At the Battle of Westport on October 23, Slayback's battalion, which was part of Thompson's brigade, along with another battalion commanded by Major Rector Johnson, was initially aligned to the rear of the center of Shelby's line. After being pressed by a Union attack, Shelby then ordered Thompson to charge, and the cavalrymen, including Slayback's battalion, were soon engaged in a melee. The Confederate forces were forced to fall back in a state that Shelby described as "weak and staggering". Slayback's battalion retreated 2 miles to a stone fence, where it rallied. The defense held, and Union forces fell back, allowing Shelby to retreat from the field. Price's entire army was decisively defeated at Westport, and began retreating through Kansas, hoping to escape. After a Confederate disaster at the Battle of Mine Creek on October 25, Shelby's division, including Slayback's battalion, were recalled from detached duty to serve as a rear guard for Price. Slayback's unit was initially posted on the Confederate left, with the intention of threatening the Union flank, but Price ordered the rear guard to fall back to behind the line of the Little Osage River. Shelby's division fought by forming a series of weak lines, each briefly holding up the Union pursuit, and then falling back some distance in turn; these tactics gave Price some space to continue his retreat. Slayback's battalion saw some action during the rear guard efforts.

At the Battle of Marmiton River late on the 25th, the Confederate position at Marmiton River initially consisted of two ranks.
The rear contained disorganized elements of the divisions of Marmaduke and Major General James F. Fagan and the brigade of Sidney D. Jackman, as well as Collins' Battery.
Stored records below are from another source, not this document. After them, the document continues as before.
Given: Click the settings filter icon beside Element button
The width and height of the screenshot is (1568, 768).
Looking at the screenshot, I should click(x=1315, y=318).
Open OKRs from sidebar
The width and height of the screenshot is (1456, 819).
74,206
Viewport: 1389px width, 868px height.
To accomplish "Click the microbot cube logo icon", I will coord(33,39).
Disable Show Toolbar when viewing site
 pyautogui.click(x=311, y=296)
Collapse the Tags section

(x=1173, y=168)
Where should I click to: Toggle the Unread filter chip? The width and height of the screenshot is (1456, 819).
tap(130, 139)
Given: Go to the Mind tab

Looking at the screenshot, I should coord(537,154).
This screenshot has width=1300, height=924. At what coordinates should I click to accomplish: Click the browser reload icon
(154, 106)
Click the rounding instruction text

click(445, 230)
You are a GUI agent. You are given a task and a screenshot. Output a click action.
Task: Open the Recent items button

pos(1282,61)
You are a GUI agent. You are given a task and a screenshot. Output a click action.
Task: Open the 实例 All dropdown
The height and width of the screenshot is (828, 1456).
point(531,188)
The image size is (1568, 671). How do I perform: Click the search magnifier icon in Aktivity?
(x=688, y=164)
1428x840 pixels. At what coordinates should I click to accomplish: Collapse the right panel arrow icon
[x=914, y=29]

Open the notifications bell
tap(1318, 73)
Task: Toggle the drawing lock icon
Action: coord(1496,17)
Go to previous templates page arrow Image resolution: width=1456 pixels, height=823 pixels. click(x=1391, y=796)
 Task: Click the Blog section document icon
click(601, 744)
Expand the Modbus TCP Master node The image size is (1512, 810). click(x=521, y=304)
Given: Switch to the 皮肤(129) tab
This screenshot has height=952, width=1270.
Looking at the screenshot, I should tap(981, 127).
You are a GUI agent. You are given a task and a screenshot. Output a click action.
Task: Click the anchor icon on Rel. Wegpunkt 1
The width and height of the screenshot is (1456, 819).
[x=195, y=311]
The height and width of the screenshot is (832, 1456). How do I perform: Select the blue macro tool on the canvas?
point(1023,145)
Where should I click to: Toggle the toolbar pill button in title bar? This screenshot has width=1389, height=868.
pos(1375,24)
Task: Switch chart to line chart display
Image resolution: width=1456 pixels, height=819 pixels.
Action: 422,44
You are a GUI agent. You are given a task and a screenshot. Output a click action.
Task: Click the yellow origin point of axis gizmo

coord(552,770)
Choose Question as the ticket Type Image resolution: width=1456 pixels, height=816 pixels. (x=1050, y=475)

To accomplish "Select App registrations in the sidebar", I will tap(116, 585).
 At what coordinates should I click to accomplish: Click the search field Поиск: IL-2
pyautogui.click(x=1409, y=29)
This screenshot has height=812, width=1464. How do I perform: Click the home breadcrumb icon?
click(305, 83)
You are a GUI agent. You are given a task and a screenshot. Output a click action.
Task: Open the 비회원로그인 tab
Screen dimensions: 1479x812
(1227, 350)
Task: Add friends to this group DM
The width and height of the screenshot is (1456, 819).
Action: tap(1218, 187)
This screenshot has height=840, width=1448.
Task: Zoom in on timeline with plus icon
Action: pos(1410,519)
The front rank, from right to left, was held by elements of Marmaduke's division, then Fagan's, then Thompson's brigade; Slayback's battalion was on the far left, with its flank anchored on a small stream. An initial Confederate stand was successful, but another Union charge was made. After 15 minutes of fighting, the Confederate line, including Slayback's unit, withdrew in a fashion Shelby described as "melting away". The fighting ended as Jackman's brigade, along with Slayback's rallied battalion and Elliott's regiment, counterattacked to repulse a charge by the 4th Iowa Cavalry Regiment. Despite repulsing the Iowans, the Confederate assailants came under Union artillery fire and broke off the attack, bringing the Battle of Marmiton River to an end. Shelby reported that fatigue was an element in the defeat. At the Second Battle of Newtonia on October 28, Slayback's battalion fought dismounted to the left of Thompson's brigade. Thompson then attacked and gained some ground, but was halted by fire from Union mountain howitzers. After a repositioning of the Union line, the Confederates pressed the attack farther, gaining more ground. Union reinforcements commanded by Brigadier General John B. Sanborn stabilized the line and then charged. Shelby withdrew due to the arrival of the fresh Union troops.

After the defeat at Newtonia, Price's Army of Missouri retreated to Arkansas, where Slayback's unit was furloughed on October 30. The unit, by then 300 men strong, rejoined Price in Texas in December. Probably around February 1865, Slayback's command was combined with a group of recruits commanded by Dorsey, creating a full regiment of ten companies. The last battle of the war was fought in mid-May and, on June 2, Smith surrendered the Trans-Mississippi Department. On June 23, Confederate Brigadier General Stand Watie surrendered, becoming the last Confederate general officer to surrender his command. When the men of the regiment were paroled on June 14, 1865, part of the unit was located at Shreveport, Louisiana, while another part was at Wittsburg, Arkansas. Historian James McGhee interpreted this arrangement as suggesting that the regiment was disbanded before the surrender. Specific casualties suffered by the unit are unknown, as Slayback did not issue casualty reports. Edwards later claimed that the regiment was issued flag-decorated lances instead of firearms, although McGhee considers that to be improbable. Historian Stephen Z. Starr repeats the lances claim as factual and attributes the idea for it to John B. Magruder.